3min. read

What Does CASB (Really) Mean?

From the Wikipedia article for CASB: “First defined in 2012 by Gartner, a cloud access security broker (CASB) is defined as: ‘An on-premises, or cloud-based security policy enforcement point/s, placed between cloud service consumers and cloud service providers to combine and interject enterprise security policies as the cloud-based resources are accessed. CASBs consolidate multiple types of security policy enforcement.’”

How Did It Originate?

The concept of CASBs emerged as businesses started shifting both internal and external workstreams to cloud services. While this shift vastly improved operational overhead, collaboration, and availability, it created a host of new issues concerning ensuring security without impeding access or functionality. Key areas of concern included visibility and control over data and users no matter what type of cloud offering (SaaS, PaaS, and IaaS) was utilized.

Why Is It Important in Cybersecurity?

CASBs are made to provide a consolidated point of visibility and control over multiple cloud services. To accomplish this consolidation, CASBs have needed to cover data protection, authentication, single sign-on, authorization, credential mapping, device profiling, encryption, tokenization, logging, alerting, malware detection/prevention, and so on. Without a CASB, security teams have to manually manage the security of data and user access spread across various cloud services with disparate security models. CASBs also help in areas like risk assessment, detecting compromised accounts, and ensuring that sensitive data is protected in compliance with regulations such as GDPR, HIPAA, and more.

What Is the Spin Around This CASB Buzzword?

As with any cybersecurity buzzword, there is a tendency for vendors to overstate the capabilities of their CASB solutions. Some may claim that their CASB can handle all cloud security needs, when in fact it may only provide a subset of necessary protections. Another alarming trend is for vendors attempting to position CASB as the only protection needed for securing users accessing and data flowing through cloud services. These are problematic when an organization takes them at face value, believing they have mitigated their risks with cloud services when there are many other threats that do not get addressed, such as users accessing cloud resources without flowing through the CASB, insider threats, using cloud services that do not integrate with the CASB, and many more.

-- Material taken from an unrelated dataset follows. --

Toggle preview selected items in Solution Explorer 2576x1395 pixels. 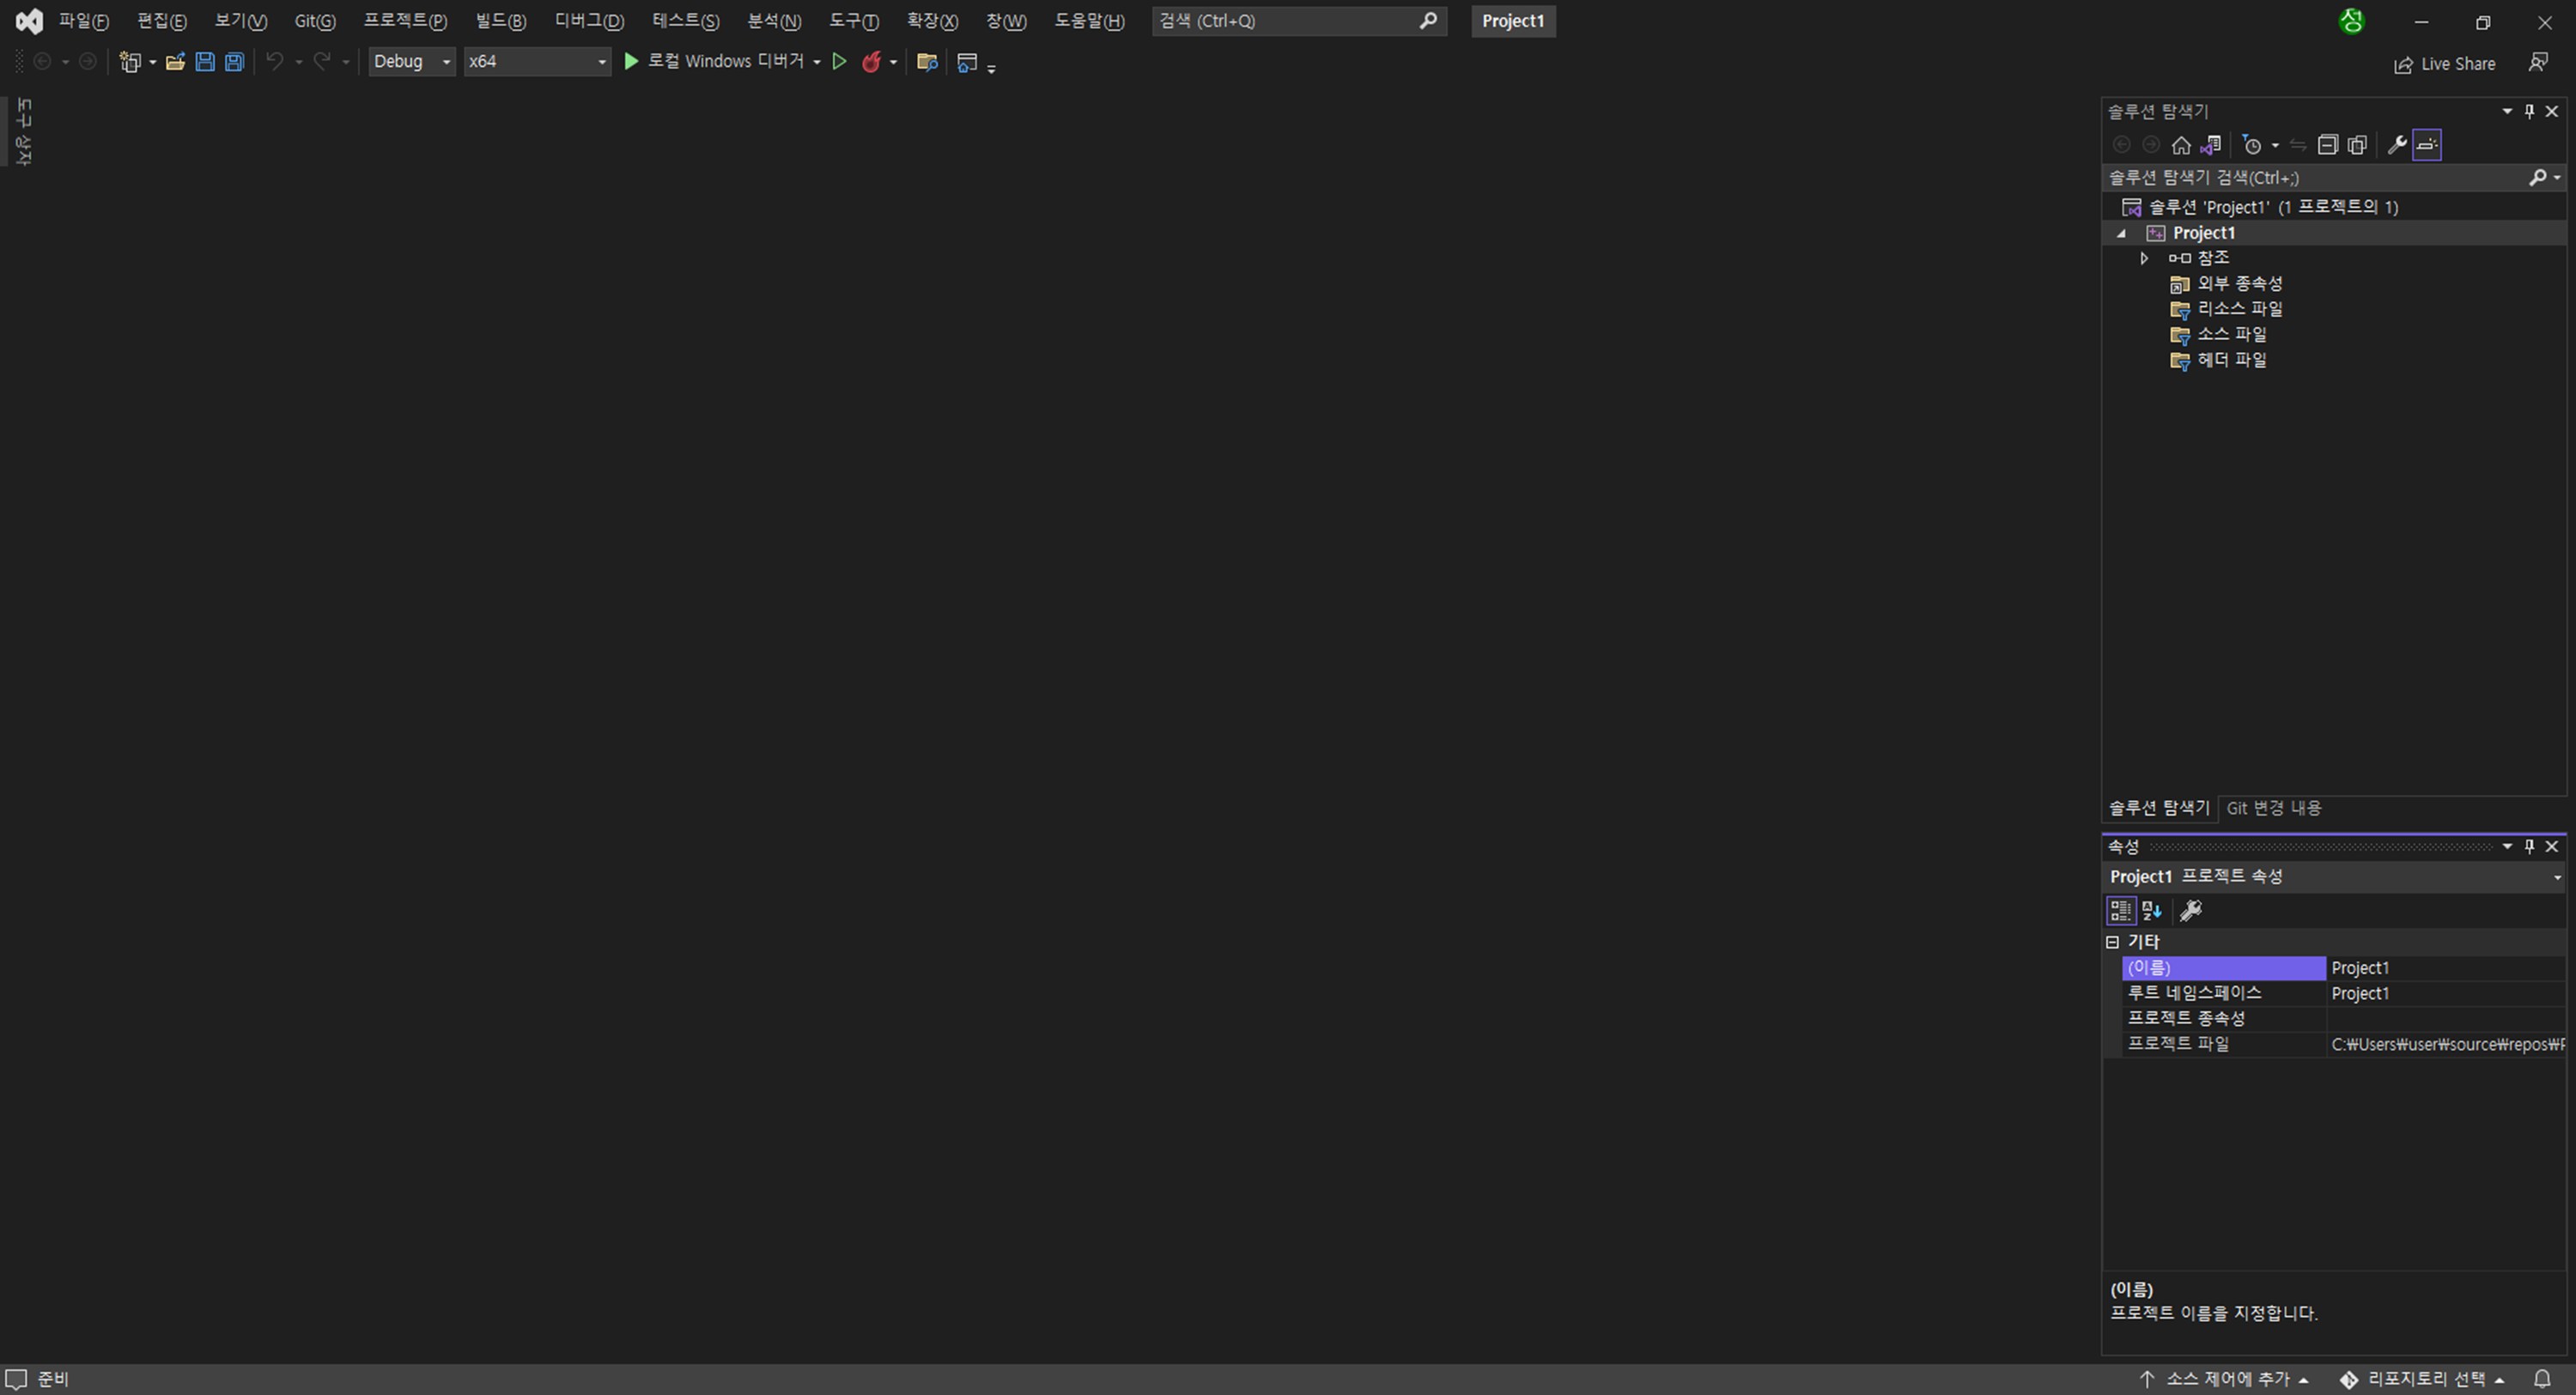[2427, 145]
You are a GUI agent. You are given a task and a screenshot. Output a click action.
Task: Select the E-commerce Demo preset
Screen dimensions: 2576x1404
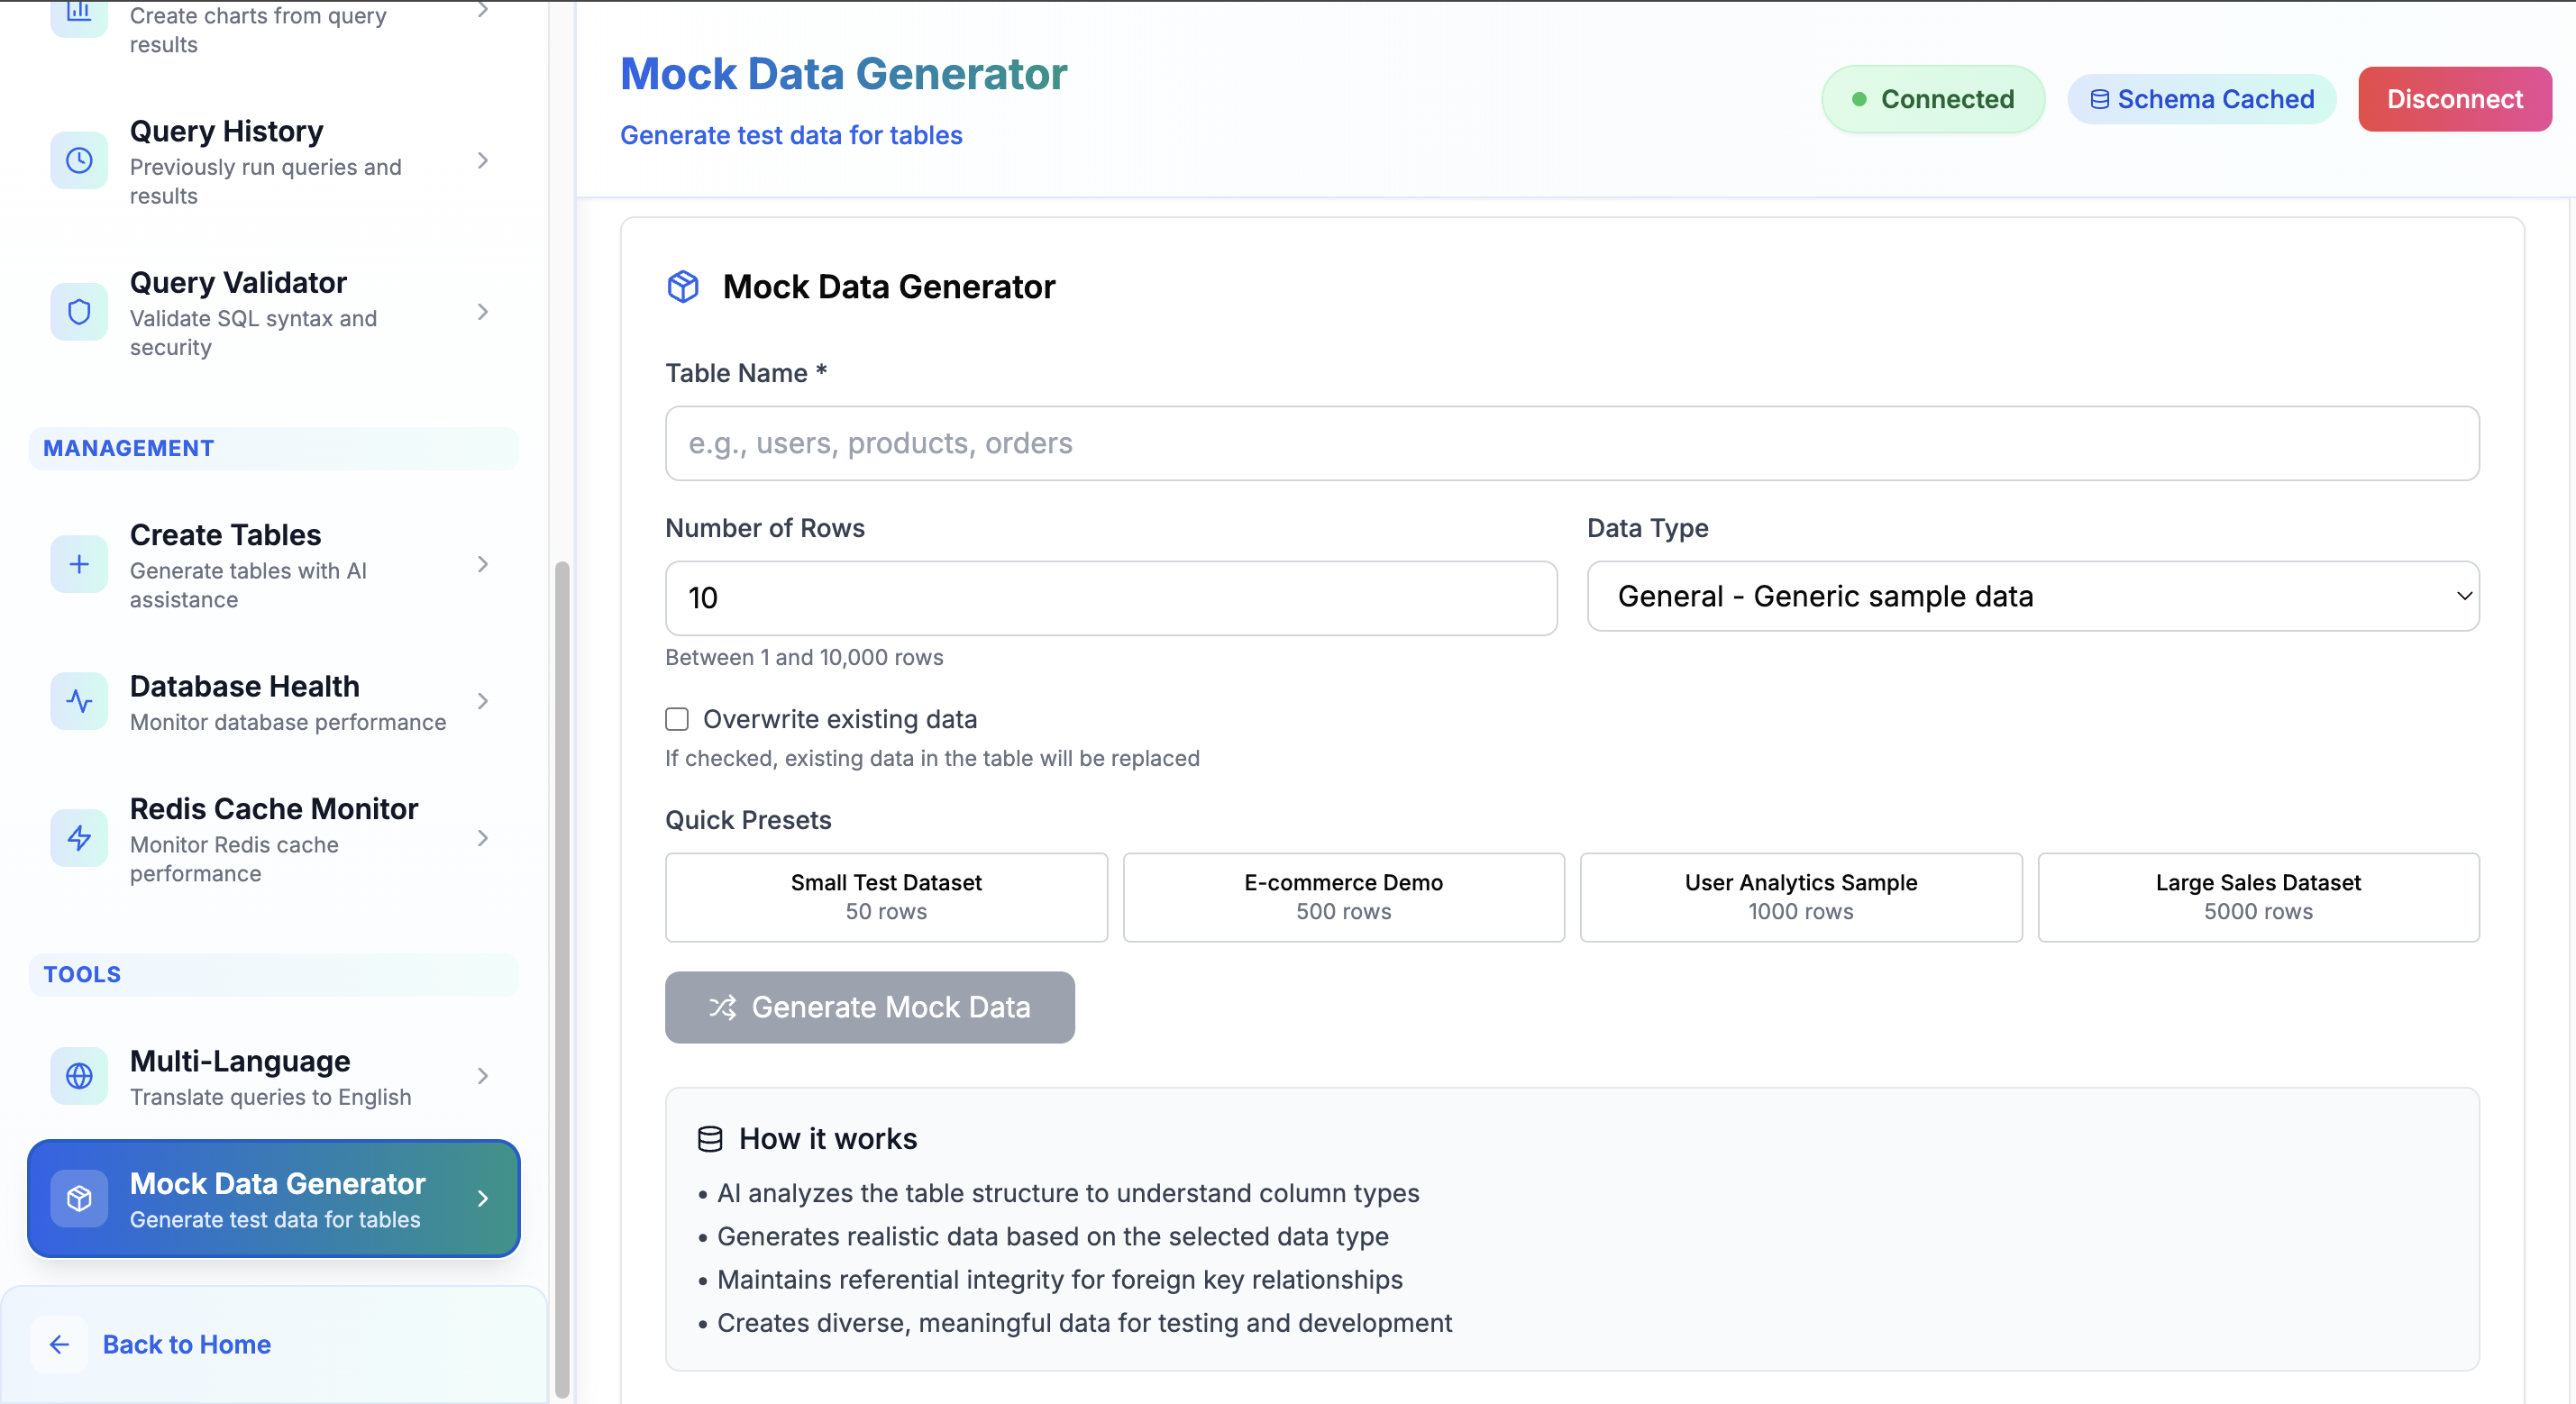coord(1343,897)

Our Advice: What Executives Should Consider When Adopting CASBs

When considering the implementation of a CASB, it’s essential to evaluate the specific needs of your organization. Here are some questions to guide your team:

  • Which cloud applications are currently in use, how secure are they now, and what is the company’s plan for securing future cloud adoption and workflows?
  • How can we ensure that our security policies are consistently applied across all cloud services? Is there a method for assessing our cloud services’ security postures?
  • What compliance requirements do we need to fulfill, and how can a CASB help in achieving them?
  • How will CASB integrate with our existing security tools and workflows, or better yet can we consolidate CASB and other security tools together?
  • Can the CASB provide proper visibility and control over user activities and sensitive data across the cloud services? How will it stop threats?

In conclusion, CASBs are a strategic component in the security architecture of any cloud-reliant organization. They provide comprehensive visibility, control, and compliance assistance that can be a crucial piece in the overarching strategy for securing cloud environments.